* _What to do_
Give the records from the line with "Find the location" to the line with "bell-icon is located" again with "particular element" changed to "specific element" and everything else unchanged, and leave the pictures out.

Dataset records:
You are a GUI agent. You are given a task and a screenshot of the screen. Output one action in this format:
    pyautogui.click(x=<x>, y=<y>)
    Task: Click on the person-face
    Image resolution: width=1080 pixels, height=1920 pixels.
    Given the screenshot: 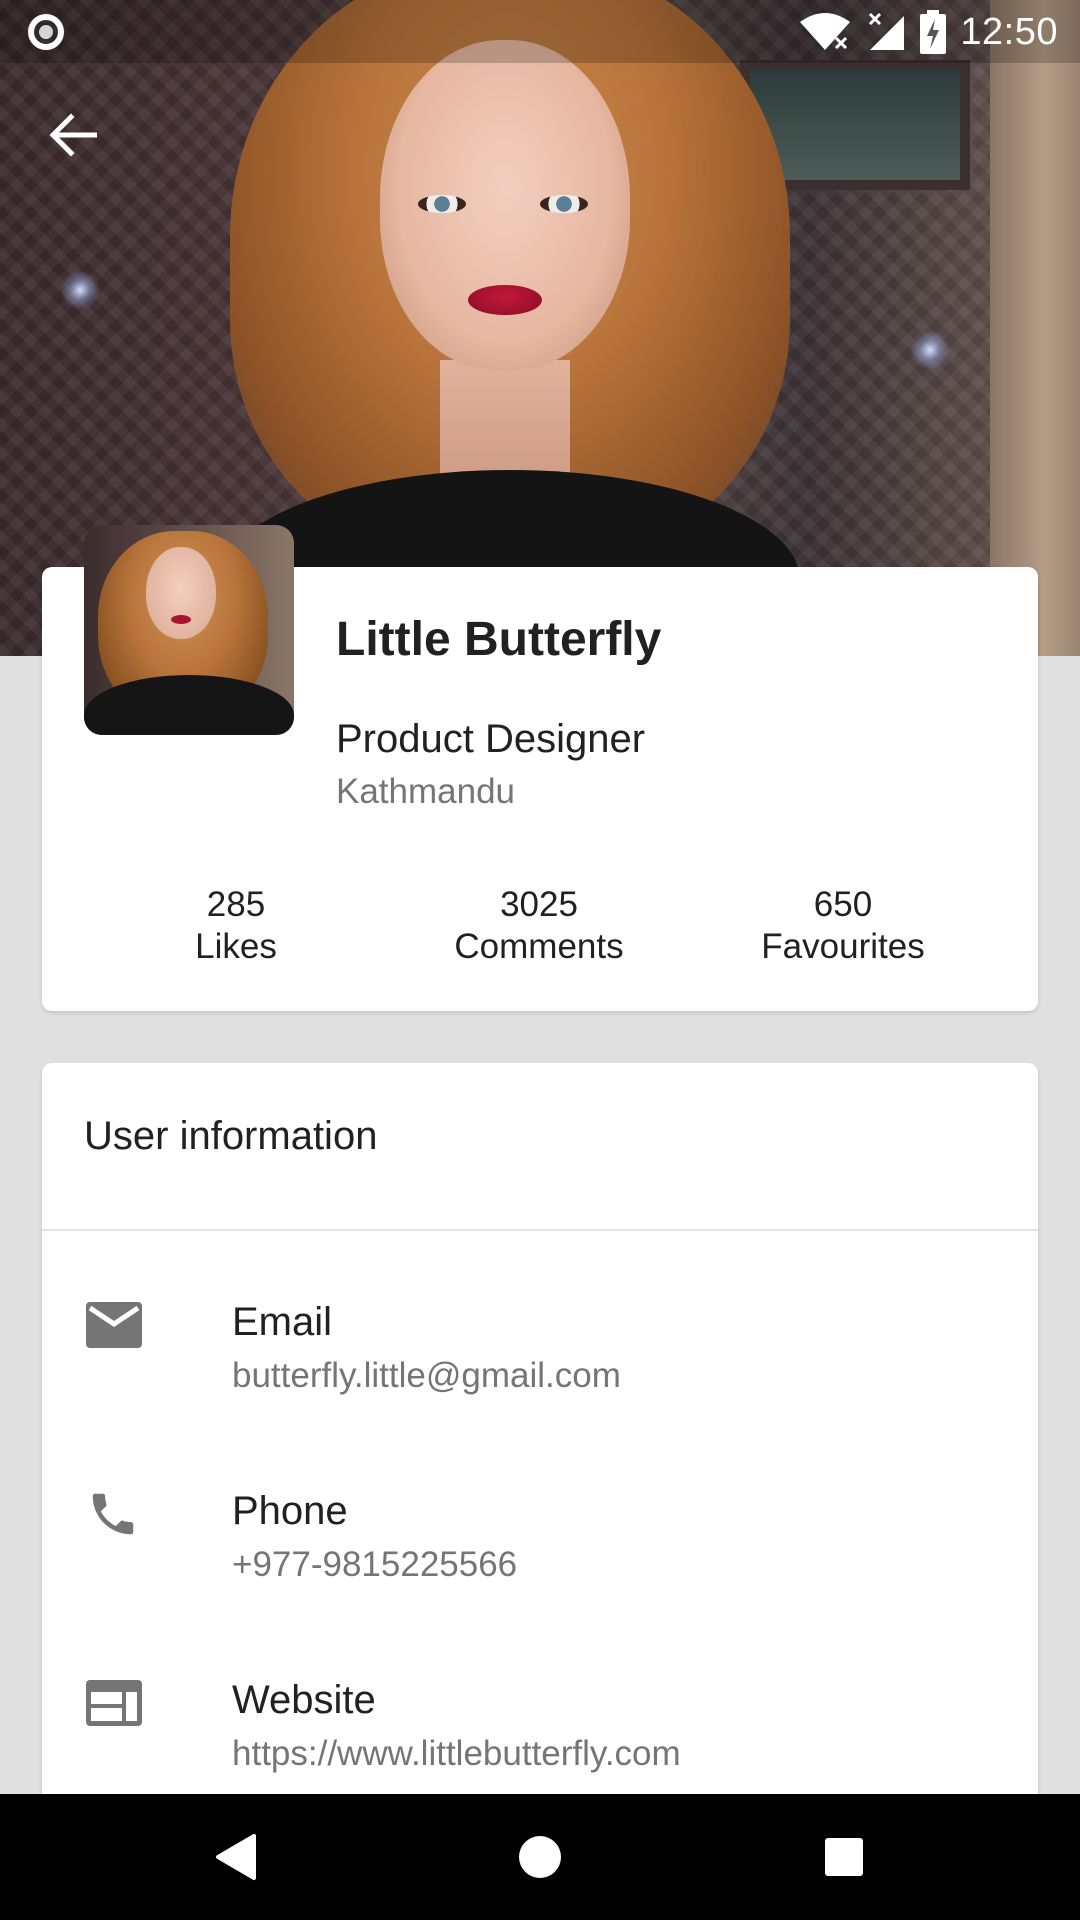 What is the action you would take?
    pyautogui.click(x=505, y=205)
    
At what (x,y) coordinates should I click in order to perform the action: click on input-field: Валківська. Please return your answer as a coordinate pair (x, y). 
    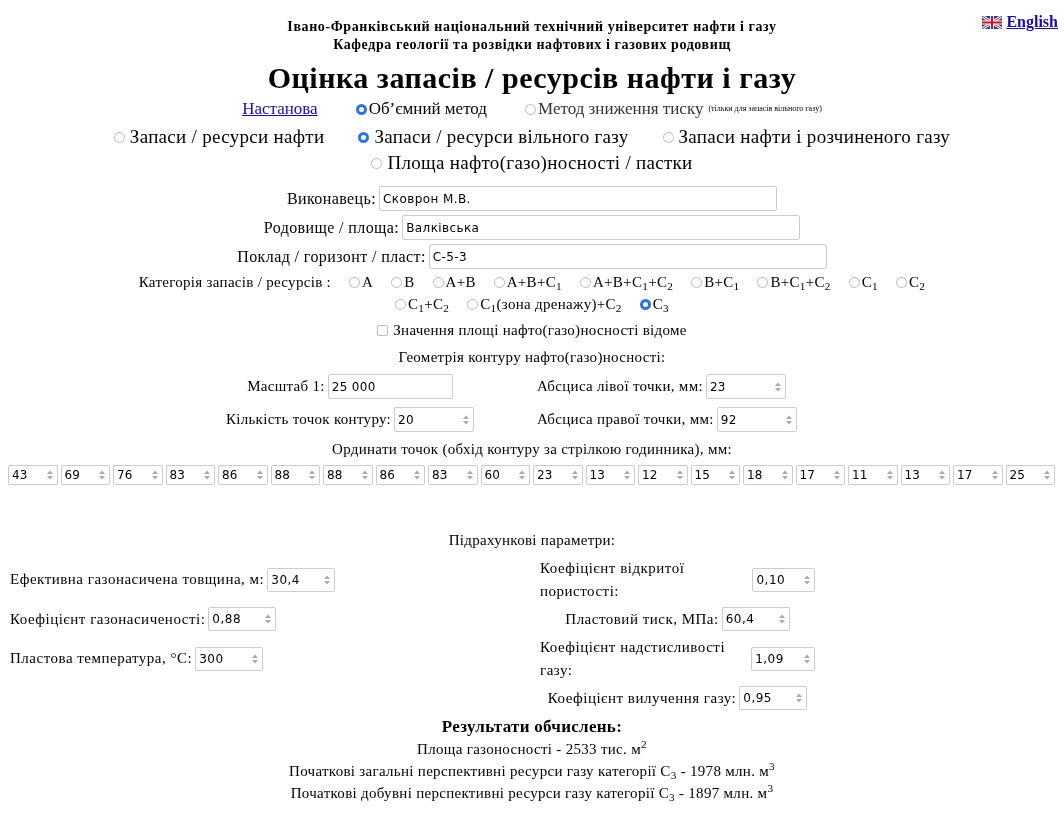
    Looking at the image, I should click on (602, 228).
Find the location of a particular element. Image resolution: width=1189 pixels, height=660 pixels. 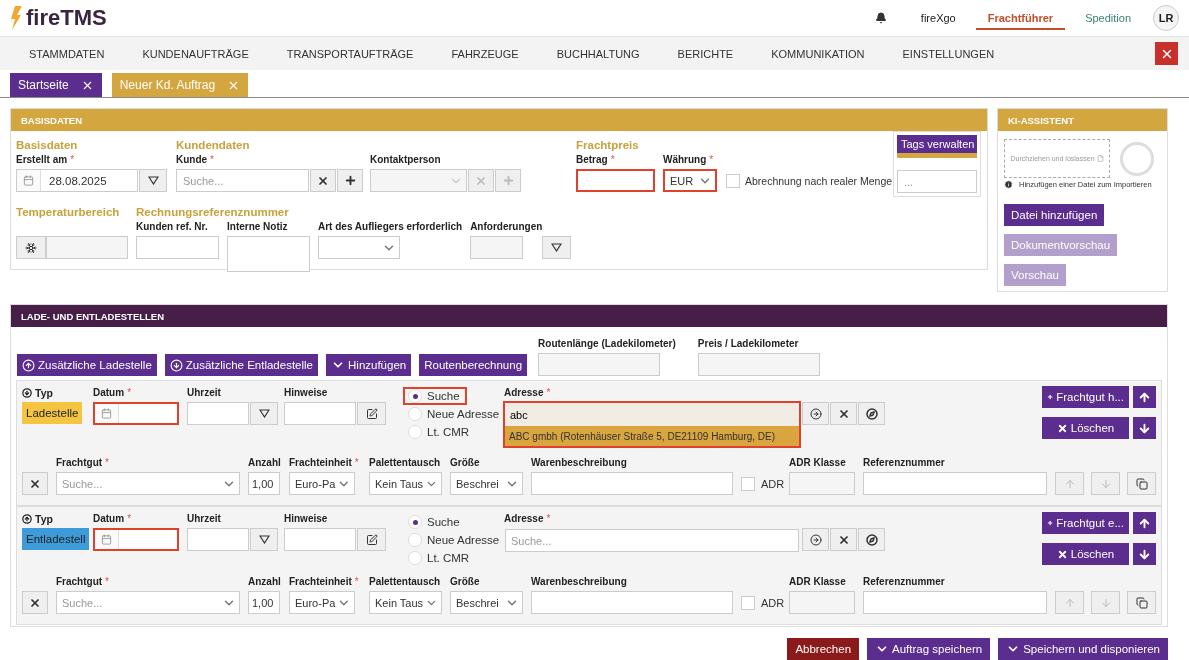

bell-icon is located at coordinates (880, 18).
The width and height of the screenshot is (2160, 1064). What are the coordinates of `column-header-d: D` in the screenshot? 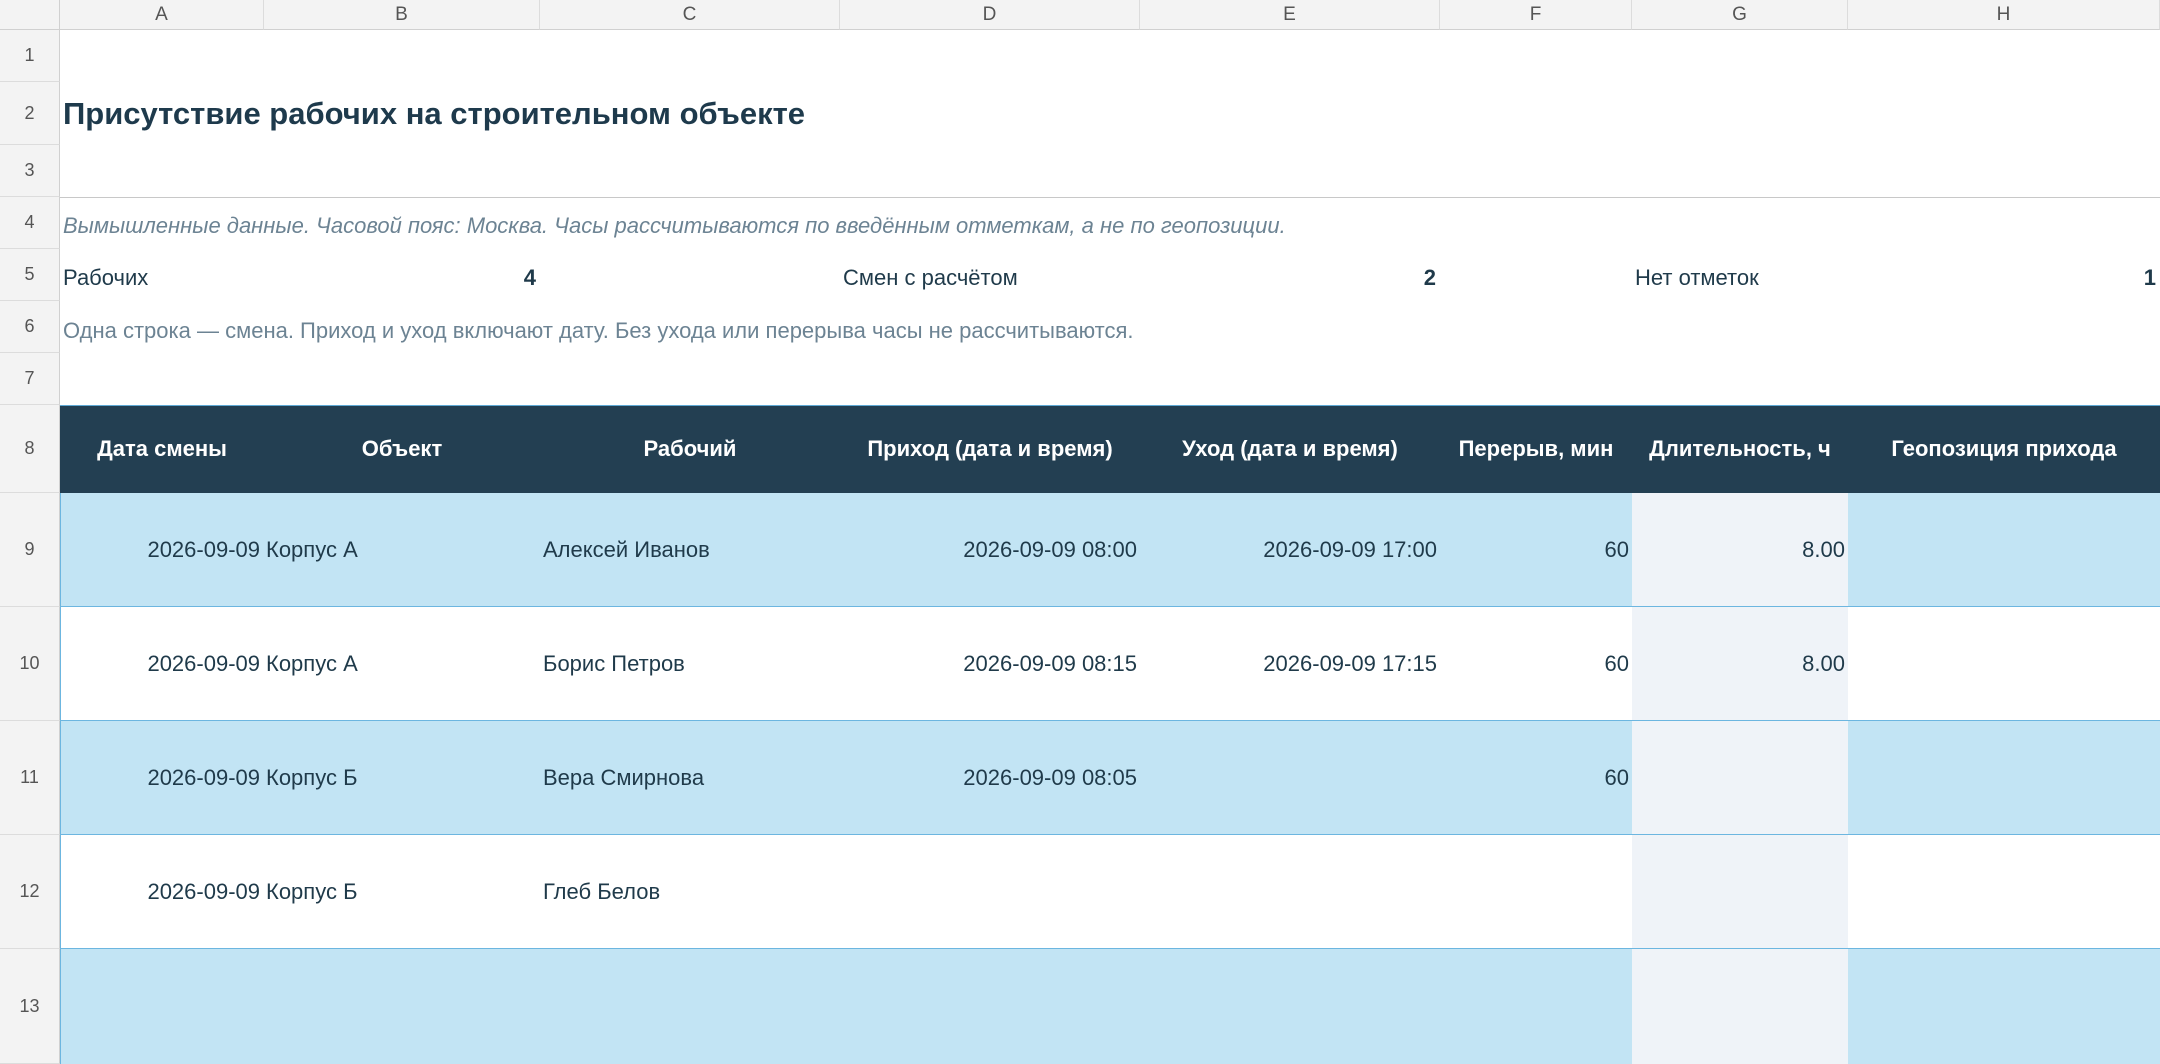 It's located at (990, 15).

* _Answer_
Find the location of a specific element. Image resolution: width=1189 pixels, height=660 pixels. 

bell-icon is located at coordinates (880, 18).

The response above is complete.